Compound screening on cell pools followed by in situ sequencing enables the detection of protein-specific compound effects. (A) Stitched image of 289 fields of view representing an entire well on a 384-well plate containing approximately 7000 individual cells. Scale bar, 500 µm. (B) Identification of a clone with rapid loss of GFP signal following treatment with 100 nM dBET6, whereas neighboring clones are unaffected. Scale bars, 50 µm. (C) Outline of the in situ sequencing approach. (D) Images from eight cycles in situ sequencing of the area shown in panel B. Scale bar, 25 µm. (E) Selected images for cells within the pool showing localization changes following dBET6 treatment.
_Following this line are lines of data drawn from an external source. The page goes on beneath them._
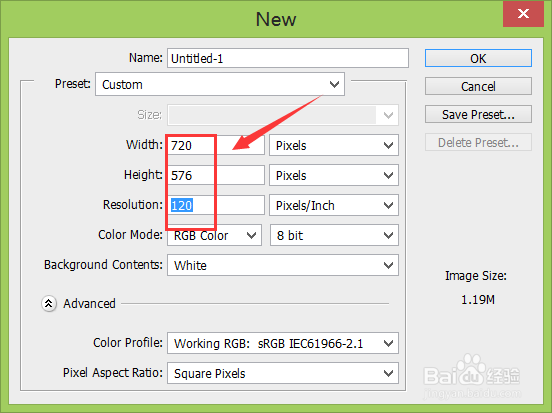Click the Height field showing 576
552x413 pixels.
(216, 175)
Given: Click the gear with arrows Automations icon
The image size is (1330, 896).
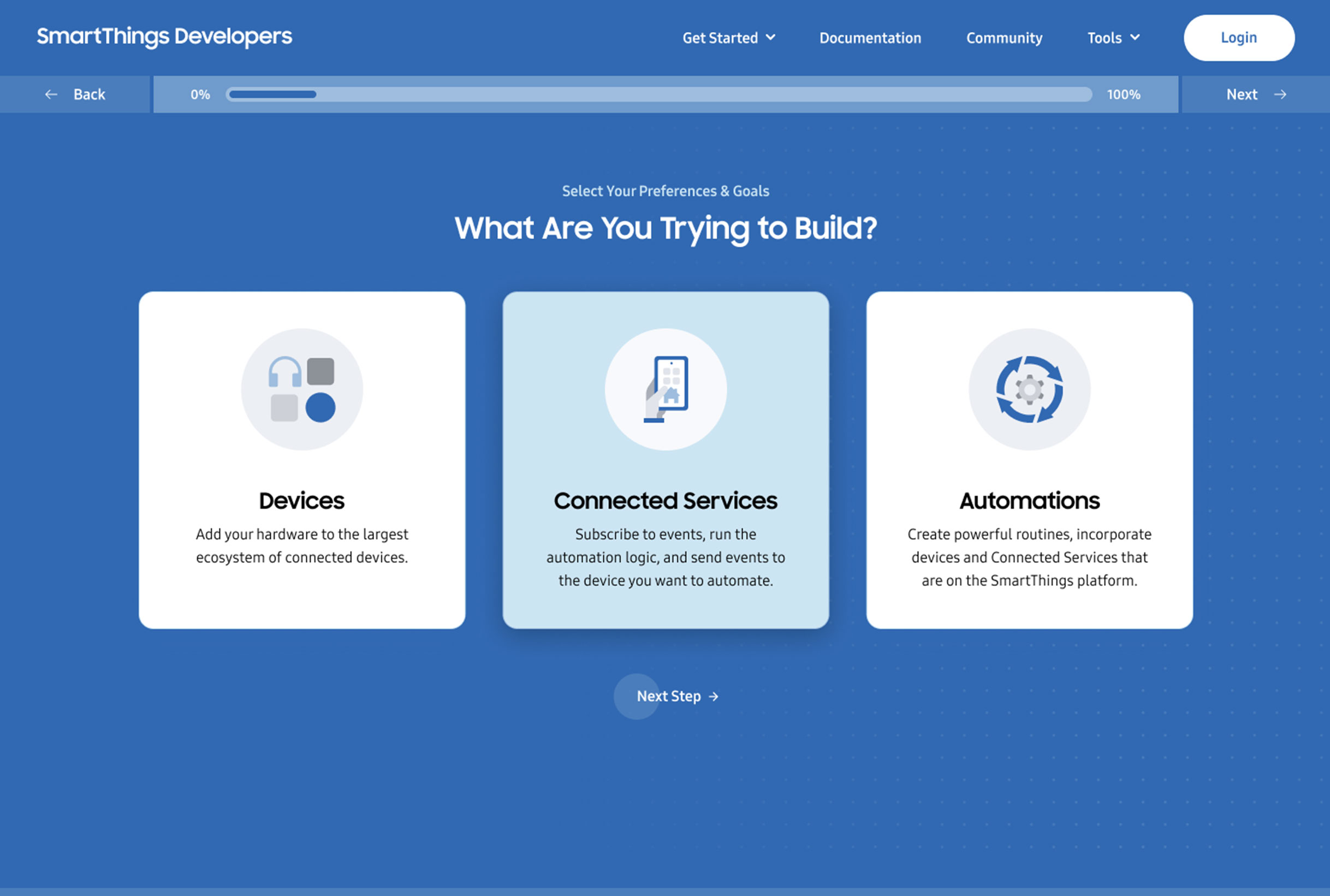Looking at the screenshot, I should point(1029,390).
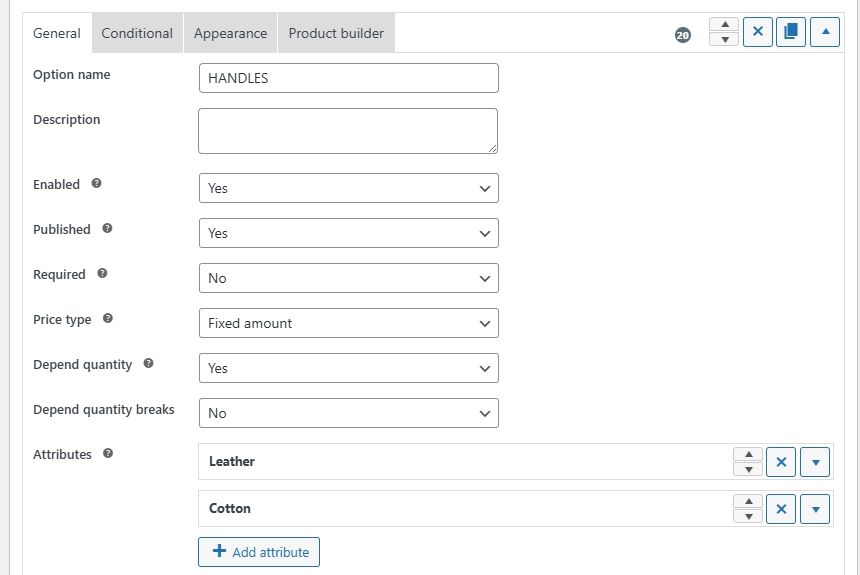Click the Add attribute button
The width and height of the screenshot is (860, 575).
(259, 552)
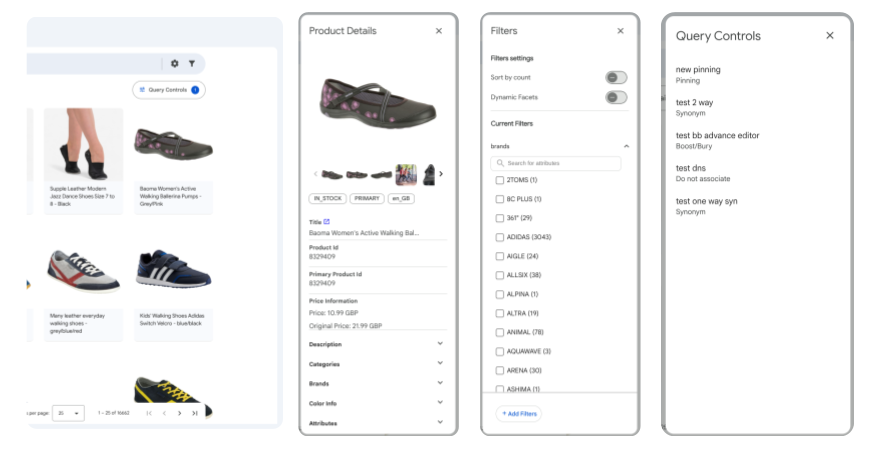Close the Query Controls panel
This screenshot has height=453, width=875.
click(829, 36)
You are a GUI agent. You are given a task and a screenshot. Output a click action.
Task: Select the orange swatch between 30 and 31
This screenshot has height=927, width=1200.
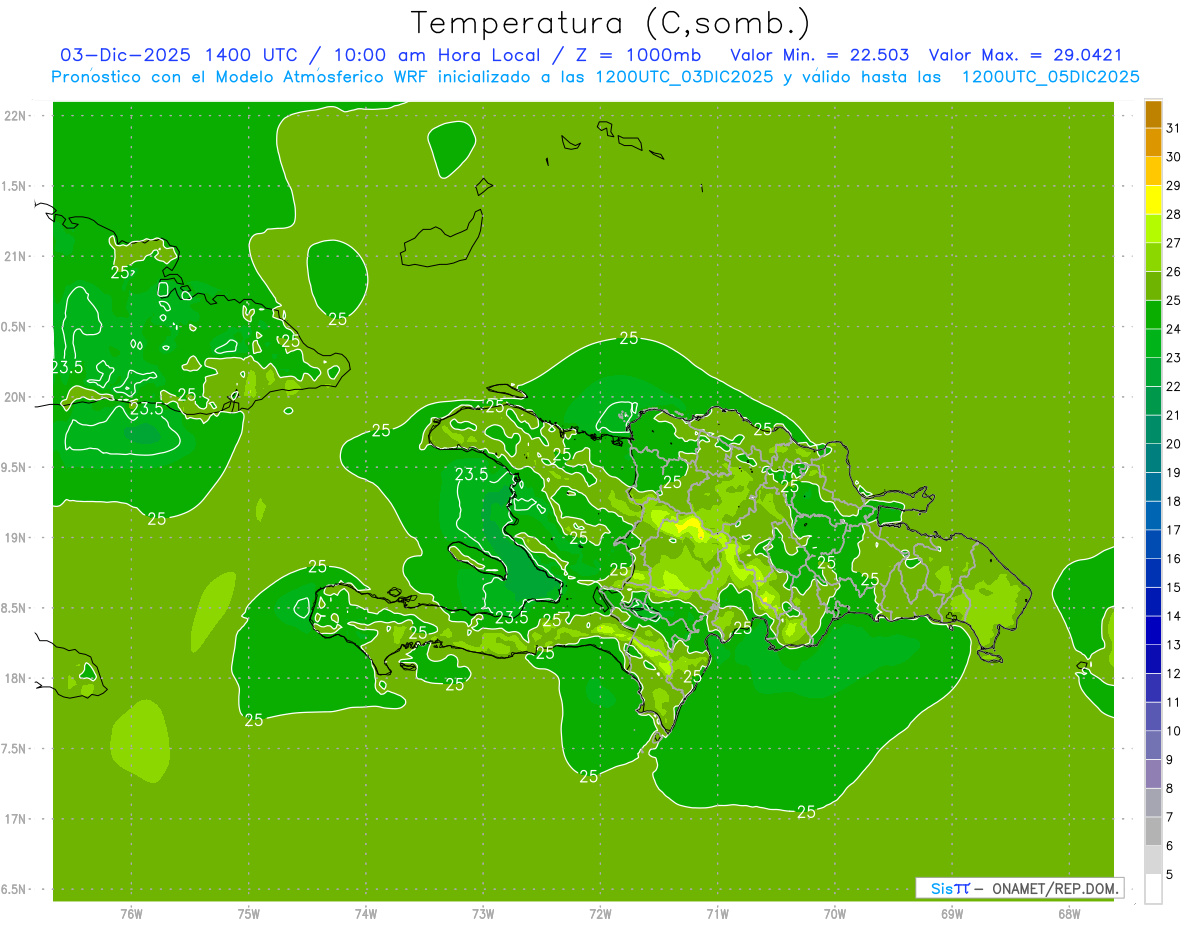coord(1153,143)
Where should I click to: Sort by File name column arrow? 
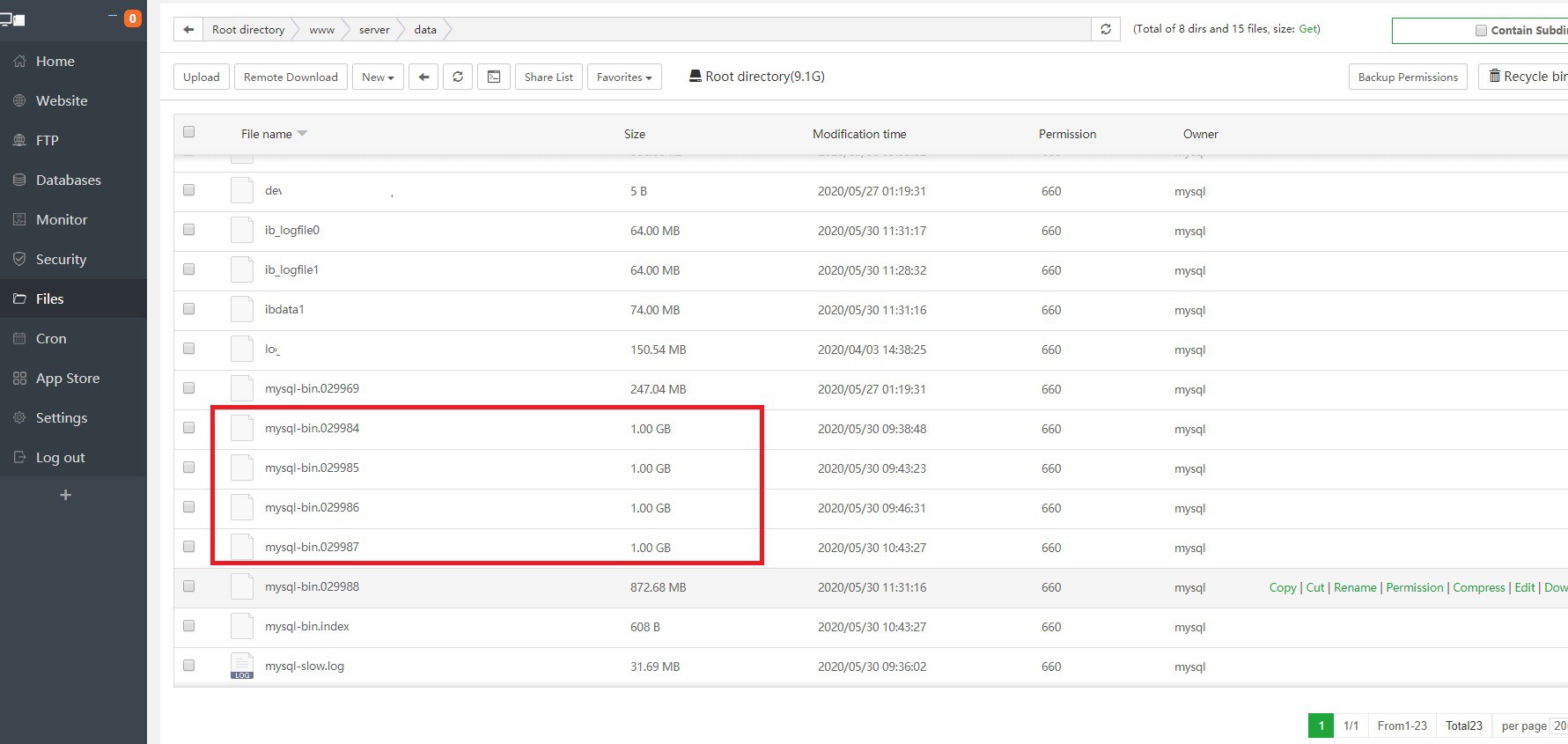point(302,134)
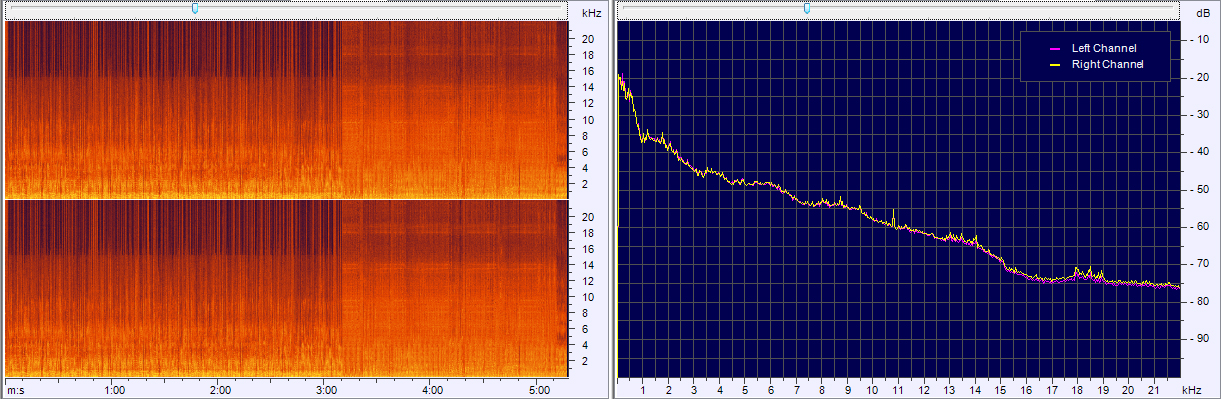The height and width of the screenshot is (399, 1221).
Task: Click the m:s time unit label
Action: [16, 388]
Scale bars, 25 µm.

Figure 4.

Validation of the compound effects in GFP-tagged clonal cell lines and wild-type cells. (A) Effects of treatment with 100 nM dBET6 for 3 h in newly generated GFP-tagged clonal cell lines. (B) Effects of treatment with 100 nM dBET6 for 3 h in HAP1 wild-type cells shown by immunofluorescence staining. (C) Western blot of wild-type HAP1 cells and GFP-tagged clonal cell lines.